Activities:
a. In the fireworks essay, what holiday do Fire Marshals train all year for?
b. Copy the fireworks essay word for word, everything from "3. If used outdoors, fireworks" down to "of the Fourth of July.".
c. Go on with the fireworks essay, starting right after its last sentence.

Quoted passage Start Marker

Goblinbrook - All posts tagged 'fourth of july'
Goblinbrook
A collection of C. Patrick Neagle's published and unpublished essays, rants, raves, and other mayhemery

Playing with Explosives

June 30, 2009 09:45 by C_Patrick

[In the interest of avoiding litigation, the author and the editors would like to note that they are not responsible for any stupidity that might result from reading one of the author's columns. As far as the scientist polled (1) are concerned, reading the author's columns cannot result in reduced intelligence, although watching reality shows may have that outcome. Thank you. -- eds.]

Fire Marshals train all year for this -- the Fourth of July. The standard coverage in this training includes exhaustive seminars on the dangers of turkey fryers (which are prone toward spontaneously falling over and catching decks and sides of houses and pets on fire); the dangers of burning brush in your downtown backyard after three weeks of drought and high winds (which is prone to catching decks and sides of houses and pets on fire); and the dangers of trying to avoid burning brush in your downtown backyard by method of burning brush in your fireplace (which is prone to .. well, you get the idea).

There is also the training on the DANGERS OF FIREWORKS!

The following, as I understand it from the numerous interviews I've heard with Fire Marshals on various news outlets (sandwiched between clips of squirrels water skiing and the news anchors complaining about the weather), are the DANGERS OF FIREWORKS!:

  1. Filled as they are with gunpowder, fireworks can explode unexpectedly. Perhaps even when you aren't looking. Perhaps even when you didn't think you had any fireworks.

  2. If used indoors, fireworks can cause breakage, and/or fires, and/or injuries to your plasma screen TV, and/or sulfuric-smelling smoke that may or may not set off the smoke alarms that you haven't changed the batteries in for the last four years.

  3. If used outdoors, fireworks may hit low-flying birds and/or aircraft. If the latter, you may or may not spend the next few years in a Romanian prison (depending on whether or not Guantanamo Bay has been closed at that point). If the former, beware of retaliation; carry an umbrella.

  4. Tying fireworks onto the tails of pets or farm animals is wrong and could result in claw or goring injury to yourself or your loved ones. Tying fireworks onto your sister is probably okay.

  5. As most fireworks are made in China, buying them may harm the U.S. economy and therefore make you unpatriotic, defeating the whole purpose of the Fourth of July.

Quoted passage End Marker
Dataset entries Start Marker

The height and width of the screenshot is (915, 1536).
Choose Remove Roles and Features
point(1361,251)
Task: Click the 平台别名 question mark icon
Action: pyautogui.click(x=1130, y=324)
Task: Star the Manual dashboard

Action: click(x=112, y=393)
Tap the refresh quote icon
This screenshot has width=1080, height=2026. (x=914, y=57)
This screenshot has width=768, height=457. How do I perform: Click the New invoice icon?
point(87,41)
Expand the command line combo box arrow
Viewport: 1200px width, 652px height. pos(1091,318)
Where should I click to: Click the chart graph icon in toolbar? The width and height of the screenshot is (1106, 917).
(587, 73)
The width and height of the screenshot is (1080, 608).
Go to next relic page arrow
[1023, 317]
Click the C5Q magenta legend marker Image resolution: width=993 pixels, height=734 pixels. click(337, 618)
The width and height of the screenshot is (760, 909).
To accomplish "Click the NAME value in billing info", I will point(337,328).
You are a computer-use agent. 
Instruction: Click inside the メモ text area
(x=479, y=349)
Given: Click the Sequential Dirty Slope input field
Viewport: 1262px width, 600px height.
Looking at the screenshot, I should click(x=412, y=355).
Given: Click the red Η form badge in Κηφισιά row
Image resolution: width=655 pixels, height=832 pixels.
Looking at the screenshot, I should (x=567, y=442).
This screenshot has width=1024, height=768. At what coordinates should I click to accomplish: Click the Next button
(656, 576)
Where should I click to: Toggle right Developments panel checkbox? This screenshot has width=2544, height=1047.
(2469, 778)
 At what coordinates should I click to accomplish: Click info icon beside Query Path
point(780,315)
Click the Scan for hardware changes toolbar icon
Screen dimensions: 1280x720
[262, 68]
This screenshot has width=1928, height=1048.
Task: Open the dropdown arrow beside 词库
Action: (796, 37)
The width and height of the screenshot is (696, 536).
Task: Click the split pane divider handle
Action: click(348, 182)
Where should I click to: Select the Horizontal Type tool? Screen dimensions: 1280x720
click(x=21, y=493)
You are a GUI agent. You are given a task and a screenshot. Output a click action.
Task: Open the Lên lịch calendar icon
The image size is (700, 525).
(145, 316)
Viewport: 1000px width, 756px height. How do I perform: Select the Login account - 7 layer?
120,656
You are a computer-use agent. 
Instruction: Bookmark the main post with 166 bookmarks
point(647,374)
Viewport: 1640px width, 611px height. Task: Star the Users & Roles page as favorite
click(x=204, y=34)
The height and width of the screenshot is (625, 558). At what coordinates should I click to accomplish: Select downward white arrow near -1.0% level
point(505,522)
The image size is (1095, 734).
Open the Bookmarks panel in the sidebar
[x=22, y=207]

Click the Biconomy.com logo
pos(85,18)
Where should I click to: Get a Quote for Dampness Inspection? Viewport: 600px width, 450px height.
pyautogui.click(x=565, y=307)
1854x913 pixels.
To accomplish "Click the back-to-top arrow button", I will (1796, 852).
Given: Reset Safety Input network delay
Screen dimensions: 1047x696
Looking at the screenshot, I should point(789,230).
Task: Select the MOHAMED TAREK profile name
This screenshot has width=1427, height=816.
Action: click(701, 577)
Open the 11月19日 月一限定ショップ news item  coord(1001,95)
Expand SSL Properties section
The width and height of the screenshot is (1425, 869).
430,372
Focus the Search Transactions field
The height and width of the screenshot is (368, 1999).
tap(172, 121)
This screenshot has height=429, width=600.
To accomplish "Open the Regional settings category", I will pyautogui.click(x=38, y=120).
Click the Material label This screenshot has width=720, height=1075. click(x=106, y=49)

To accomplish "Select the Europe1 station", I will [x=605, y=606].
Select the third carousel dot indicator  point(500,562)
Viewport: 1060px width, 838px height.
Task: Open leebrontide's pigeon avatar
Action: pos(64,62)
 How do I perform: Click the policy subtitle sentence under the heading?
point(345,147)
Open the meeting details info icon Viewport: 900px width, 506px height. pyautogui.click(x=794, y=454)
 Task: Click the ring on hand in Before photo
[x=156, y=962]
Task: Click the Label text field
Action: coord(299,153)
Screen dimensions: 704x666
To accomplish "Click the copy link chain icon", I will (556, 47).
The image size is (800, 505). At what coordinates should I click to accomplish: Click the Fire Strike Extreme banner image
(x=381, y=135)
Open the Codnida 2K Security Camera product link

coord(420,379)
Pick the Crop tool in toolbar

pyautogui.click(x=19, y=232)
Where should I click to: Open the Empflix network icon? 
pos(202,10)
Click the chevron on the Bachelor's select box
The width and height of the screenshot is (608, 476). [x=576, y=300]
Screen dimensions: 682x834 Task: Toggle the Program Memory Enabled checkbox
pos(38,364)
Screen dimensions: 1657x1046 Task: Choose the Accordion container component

Dataset entries End Marker

Exercise results:
a. The Fourth of July.

b.
3. If used outdoors, fireworks may hit low-flying birds and/or aircraft. If the latter, you may or may not spend the next few years in a Romanian prison (depending on whether or not Guantanamo Bay has been closed at that point). If the former, beware of retaliation; carry an umbrella.

  4. Tying fireworks onto the tails of pets or farm animals is wrong and could result in claw or goring injury to yourself or your loved ones. Tying fireworks onto your sister is probably okay.

  5. As most fireworks are made in China, buying them may harm the U.S. economy and therefore make you unpatriotic, defeating the whole purpose of the Fourth of July.

c.
To counter these dangers, Fire Marshals recommend the following:

  1. Wear goggles. These will impair your vision and allow you to use this as an excuse later when you claim you didn't know the armor-piercing pop-bottle rockets were pointed at the propane tank beside the house.

  2. Don't try to re-light fireworks that you previously lit but that just went “Sphiiiittttt” and didn't do anything else of note, despite the fact that you can see a little nub of fuse sticking out of the side of the firework in question (at least you can if you take off your goggles), and despite the fact that the bloomin' thing cost a lot of money and you'd really like to see what a “Multi-color Dancing Wind Dragon with Spirals and Loop-de-loops” looks like.

  3. Don't point roman candles at other people, even though, yes, it might be a lot of fun especially if they're pointing roman candles back at you.

  4. Don't hold lit fireworks.

  5. Don't swallow lit fireworks.

  6. Don't make your friends swallow lit fireworks.

  7. Don't light your fireworks near the turkey fryer that you've placed in a big pile of brush right next to the side of your house. This could be bad.

There's a good chance that if you follow these rules, you won't have any fun (and you might suffer heat stroke from all the armor you're wearing), but you also won't get hurt and you won't hurt any of your friends, enemies, or your friends' and enemies' farm animals.

Or you could just do what I'm going to do this year: go to a professional fireworks show and drink iced drinks while watching someone else spend all the money, do all the work, and risk all the dangers.

You won't even have to wear goggles.

*

The author cannot recommend tying fireworks onto your sister. He tried it once and your sister didn't much care for it. The author, in fact, had to hide out in Guatemala for a while. You've been warned.